Myth #3: You have to run/suffer alone
I truly believe that one of the reasons my friend got me into running was so she didn’t have to keep doing it on her own. In fact, I regularly joke that she wanted me to suffer at her side, because misery loves company. But this is a common feeling, that running has to be a solitary effort. Especially when training for a marathon.
When my friend ended up moving to another city, it just didn’t make sense to run together anymore. Sure, we still sign up for some of the same races and we occasionally get together for a trail run. But for the most part we have had to take our runs away from one another and into new spheres.
Rather than pout and feel isolated, I ended up joining up with some Meetup groups in my area where people run together. While my daily training is usually alone, I go on group runs twice a week with others who are supportive of one another.

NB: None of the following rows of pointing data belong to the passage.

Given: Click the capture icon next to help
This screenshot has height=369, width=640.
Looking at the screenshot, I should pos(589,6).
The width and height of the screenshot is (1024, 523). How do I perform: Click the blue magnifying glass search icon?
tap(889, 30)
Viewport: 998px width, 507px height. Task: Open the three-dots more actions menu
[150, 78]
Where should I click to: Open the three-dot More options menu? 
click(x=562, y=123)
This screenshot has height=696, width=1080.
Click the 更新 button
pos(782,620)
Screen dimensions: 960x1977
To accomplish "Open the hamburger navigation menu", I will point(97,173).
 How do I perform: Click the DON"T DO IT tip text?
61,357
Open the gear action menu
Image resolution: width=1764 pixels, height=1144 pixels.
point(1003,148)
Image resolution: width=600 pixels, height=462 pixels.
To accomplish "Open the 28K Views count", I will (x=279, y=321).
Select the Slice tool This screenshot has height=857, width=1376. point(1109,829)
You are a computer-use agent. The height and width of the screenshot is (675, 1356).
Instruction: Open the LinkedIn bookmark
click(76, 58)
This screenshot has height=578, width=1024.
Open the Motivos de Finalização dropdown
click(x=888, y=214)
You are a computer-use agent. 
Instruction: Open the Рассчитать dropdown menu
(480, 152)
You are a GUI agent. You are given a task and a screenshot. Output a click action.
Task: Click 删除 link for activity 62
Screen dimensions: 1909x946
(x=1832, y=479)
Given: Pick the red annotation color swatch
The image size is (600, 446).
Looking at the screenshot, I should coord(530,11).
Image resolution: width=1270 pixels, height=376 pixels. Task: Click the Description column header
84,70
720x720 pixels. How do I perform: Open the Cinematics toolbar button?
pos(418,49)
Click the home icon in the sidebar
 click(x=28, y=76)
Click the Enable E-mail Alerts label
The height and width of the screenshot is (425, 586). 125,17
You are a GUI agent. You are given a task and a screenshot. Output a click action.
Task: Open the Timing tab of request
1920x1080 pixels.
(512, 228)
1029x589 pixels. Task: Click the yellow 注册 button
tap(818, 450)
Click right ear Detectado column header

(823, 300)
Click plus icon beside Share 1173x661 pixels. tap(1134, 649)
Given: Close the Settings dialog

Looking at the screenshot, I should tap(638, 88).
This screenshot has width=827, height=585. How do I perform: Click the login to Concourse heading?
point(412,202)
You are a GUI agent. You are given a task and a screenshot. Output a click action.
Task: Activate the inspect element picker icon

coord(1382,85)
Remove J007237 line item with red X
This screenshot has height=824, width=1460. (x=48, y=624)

Myth #4: You have to have a lot of shorter races under your belt
Or, alternatively, that you have to run only. People seem to think that this is a process that only has one way of working. You start by training, slowly increase your stamina, start doing shorter races, then graduate to marathons. Some take it further and believe from there it only makes sense to move on to triathlons.
This is your experience and how you do it is up to you. If you are a long form runner, it doesn’t matter if you have never run a race before. If you are a bodybuilder and are used to hours of exercise without a break, a marathon may be right up your alley.
You are not beholden to any one way of thinking.
Running For Fun and Health
We all have our ways of coping with long runs and races. Having the facts about what is and isn’t true about marathons can help you to push past the noise and get into the zone. Whether you are running for fun, health or both, don’t let the myths distract you!